Thanks for your answer.
Using comprehension actually slows down my code by 50%. Here is a microbenchmark that illustrates the slowdown.
julia> dict = open(readlines, "/usr/share/dict/american-english") ; map!(chomp,dict);
julia> gc() ; @time filter(str -> collect("cddeinostu") == sort(collect(str)), dict)
elapsed time: 1.095790328 seconds (72110504 bytes allocated)
julia> gc() ; @time filter(str -> [c for c in "cddeinostu"] == sort([d for d in str]), dict)
elapsed time: 1.512476691 seconds (86447632 bytes allocated)

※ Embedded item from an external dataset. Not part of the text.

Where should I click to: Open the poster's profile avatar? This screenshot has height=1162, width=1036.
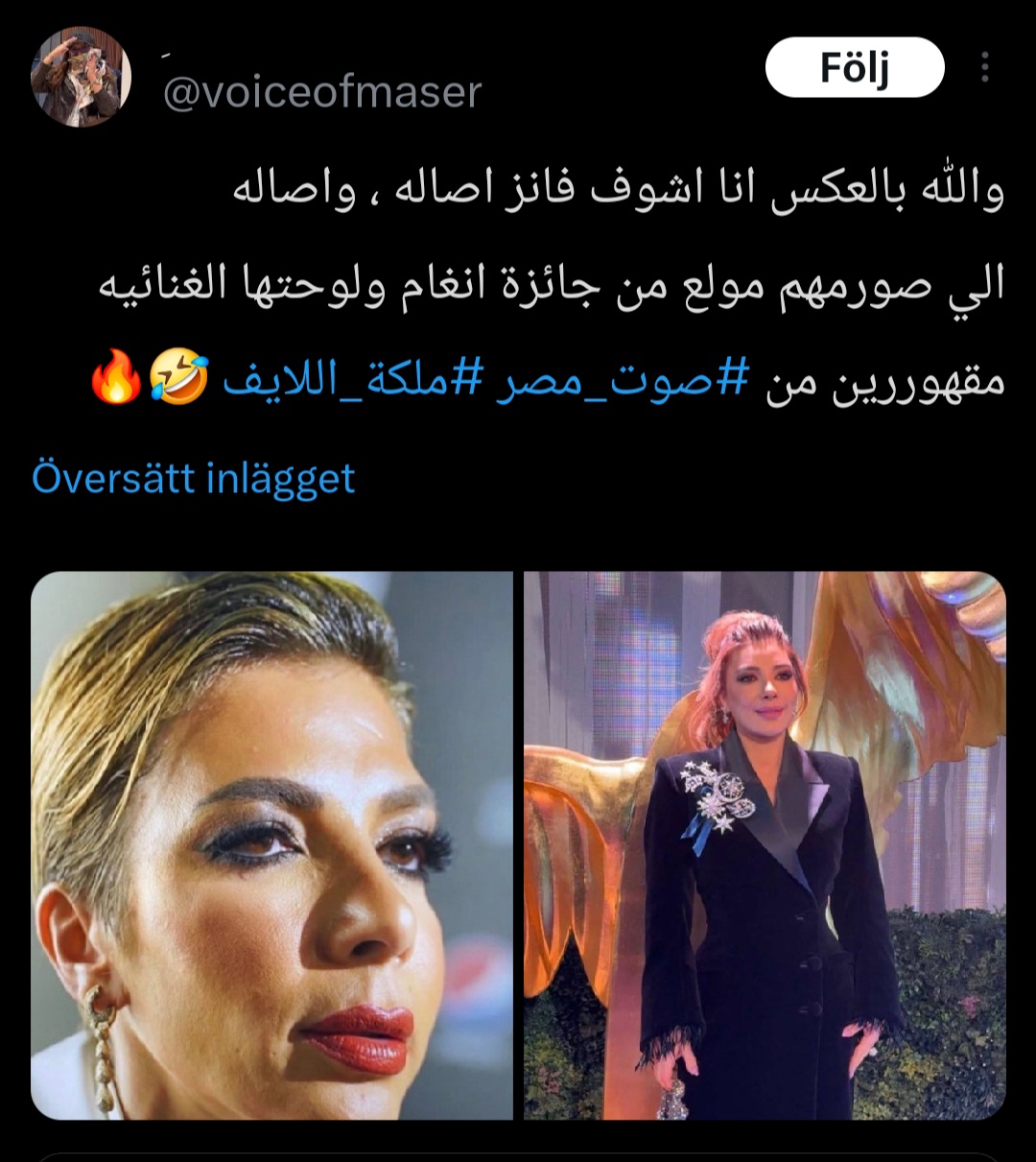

By the way, I have often experimented the fact that adding type declaration for arrays actually slows down the code. Here is another example. The following code returns an array of all strings made of a letters R, b letters V and c letters B.
function path (a, b, c)
(a == 0 && b == 0 && c == 0) ? {""} :
[ a != 0 ? map(str->"R"*str, path(a-1, b, c)) : {},
b != 0 ? map(str->"V"*str, path(a, b-1, c)) : {},
c != 0 ? map(str->"B"*str, path(a, b, c-1)) : {} ]
end
julia> gc() ; @time length(path(5,5,5))
elapsed time: 7.532195402 seconds (1489954480 bytes allocated)
Now if I replace all {} by [] in the function definition, the timing is 6x slower (46.5s).
If I replace all {} by ASCIIString[], it is still slower (9.7s).
Using julia Version 0.2.0-prerelease+3893. "Commit d5dc226* 2013-10-01 on x86_64-linux-gnu (debian wheezy).